* [Source material]

________________________________________

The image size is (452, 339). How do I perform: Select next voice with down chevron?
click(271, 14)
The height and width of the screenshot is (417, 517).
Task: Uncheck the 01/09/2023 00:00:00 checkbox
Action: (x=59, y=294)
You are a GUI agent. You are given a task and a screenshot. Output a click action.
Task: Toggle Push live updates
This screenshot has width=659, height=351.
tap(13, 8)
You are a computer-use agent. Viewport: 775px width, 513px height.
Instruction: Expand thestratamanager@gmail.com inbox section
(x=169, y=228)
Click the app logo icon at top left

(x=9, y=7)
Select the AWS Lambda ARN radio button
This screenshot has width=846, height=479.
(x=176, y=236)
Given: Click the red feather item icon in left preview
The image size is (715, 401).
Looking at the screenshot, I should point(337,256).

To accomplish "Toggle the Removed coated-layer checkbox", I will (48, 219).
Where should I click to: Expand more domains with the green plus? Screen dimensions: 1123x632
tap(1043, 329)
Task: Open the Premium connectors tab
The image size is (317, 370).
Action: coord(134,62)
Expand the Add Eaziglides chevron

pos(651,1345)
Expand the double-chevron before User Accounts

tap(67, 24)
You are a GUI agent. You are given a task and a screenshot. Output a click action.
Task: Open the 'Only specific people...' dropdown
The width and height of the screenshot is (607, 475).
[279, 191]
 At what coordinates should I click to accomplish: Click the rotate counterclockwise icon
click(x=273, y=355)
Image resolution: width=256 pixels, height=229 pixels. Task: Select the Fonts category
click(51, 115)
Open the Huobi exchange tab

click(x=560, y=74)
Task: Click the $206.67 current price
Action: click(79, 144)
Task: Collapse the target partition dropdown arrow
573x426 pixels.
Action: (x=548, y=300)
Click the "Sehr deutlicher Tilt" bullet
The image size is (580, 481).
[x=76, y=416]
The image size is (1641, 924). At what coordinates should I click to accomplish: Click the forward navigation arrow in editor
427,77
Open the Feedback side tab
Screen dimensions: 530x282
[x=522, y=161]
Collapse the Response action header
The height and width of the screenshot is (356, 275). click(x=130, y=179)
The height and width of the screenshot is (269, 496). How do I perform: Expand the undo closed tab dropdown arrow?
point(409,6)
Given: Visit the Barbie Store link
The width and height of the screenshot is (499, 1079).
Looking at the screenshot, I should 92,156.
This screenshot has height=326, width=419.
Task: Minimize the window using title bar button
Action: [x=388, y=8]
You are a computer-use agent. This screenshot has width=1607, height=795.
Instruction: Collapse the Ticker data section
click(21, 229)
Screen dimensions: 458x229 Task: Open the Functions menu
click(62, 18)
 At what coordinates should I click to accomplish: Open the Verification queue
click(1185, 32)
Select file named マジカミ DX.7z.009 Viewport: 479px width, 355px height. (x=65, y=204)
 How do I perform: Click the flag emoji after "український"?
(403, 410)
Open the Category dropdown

________________________________________

* [Your goal] Output the records in full, exactly.

* [Reply to the exercise]
The image size is (452, 339). How do I perform: Select next voice with down chevron?
click(271, 14)
The height and width of the screenshot is (417, 517).
Task: Uncheck the 01/09/2023 00:00:00 checkbox
Action: (x=59, y=294)
You are a GUI agent. You are given a task and a screenshot. Output a click action.
Task: Toggle Push live updates
This screenshot has width=659, height=351.
tap(13, 8)
You are a computer-use agent. Viewport: 775px width, 513px height.
Instruction: Expand thestratamanager@gmail.com inbox section
(x=169, y=228)
Click the app logo icon at top left

(x=9, y=7)
Select the AWS Lambda ARN radio button
This screenshot has width=846, height=479.
(x=176, y=236)
Given: Click the red feather item icon in left preview
The image size is (715, 401).
Looking at the screenshot, I should point(337,256).

To accomplish "Toggle the Removed coated-layer checkbox", I will (48, 219).
Where should I click to: Expand more domains with the green plus? Screen dimensions: 1123x632
tap(1043, 329)
Task: Open the Premium connectors tab
The image size is (317, 370).
Action: coord(134,62)
Expand the Add Eaziglides chevron

pos(651,1345)
Expand the double-chevron before User Accounts

tap(67, 24)
You are a GUI agent. You are given a task and a screenshot. Output a click action.
Task: Open the 'Only specific people...' dropdown
The width and height of the screenshot is (607, 475).
[279, 191]
 At what coordinates should I click to accomplish: Click the rotate counterclockwise icon
click(x=273, y=355)
Image resolution: width=256 pixels, height=229 pixels. Task: Select the Fonts category
click(51, 115)
Open the Huobi exchange tab

click(x=560, y=74)
Task: Click the $206.67 current price
Action: click(79, 144)
Task: Collapse the target partition dropdown arrow
573x426 pixels.
Action: (x=548, y=300)
Click the "Sehr deutlicher Tilt" bullet
The image size is (580, 481).
[x=76, y=416]
The image size is (1641, 924). At what coordinates should I click to accomplish: Click the forward navigation arrow in editor
427,77
Open the Feedback side tab
Screen dimensions: 530x282
[x=522, y=161]
Collapse the Response action header
The height and width of the screenshot is (356, 275). click(x=130, y=179)
The height and width of the screenshot is (269, 496). How do I perform: Expand the undo closed tab dropdown arrow?
point(409,6)
Given: Visit the Barbie Store link
The width and height of the screenshot is (499, 1079).
Looking at the screenshot, I should 92,156.
This screenshot has height=326, width=419.
Task: Minimize the window using title bar button
Action: [x=388, y=8]
You are a computer-use agent. This screenshot has width=1607, height=795.
Instruction: Collapse the Ticker data section
click(21, 229)
Screen dimensions: 458x229 Task: Open the Functions menu
click(62, 18)
 At what coordinates should I click to accomplish: Open the Verification queue
click(1185, 32)
Select file named マジカミ DX.7z.009 Viewport: 479px width, 355px height. (x=65, y=204)
 How do I perform: Click the flag emoji after "український"?
(403, 410)
Open the Category dropdown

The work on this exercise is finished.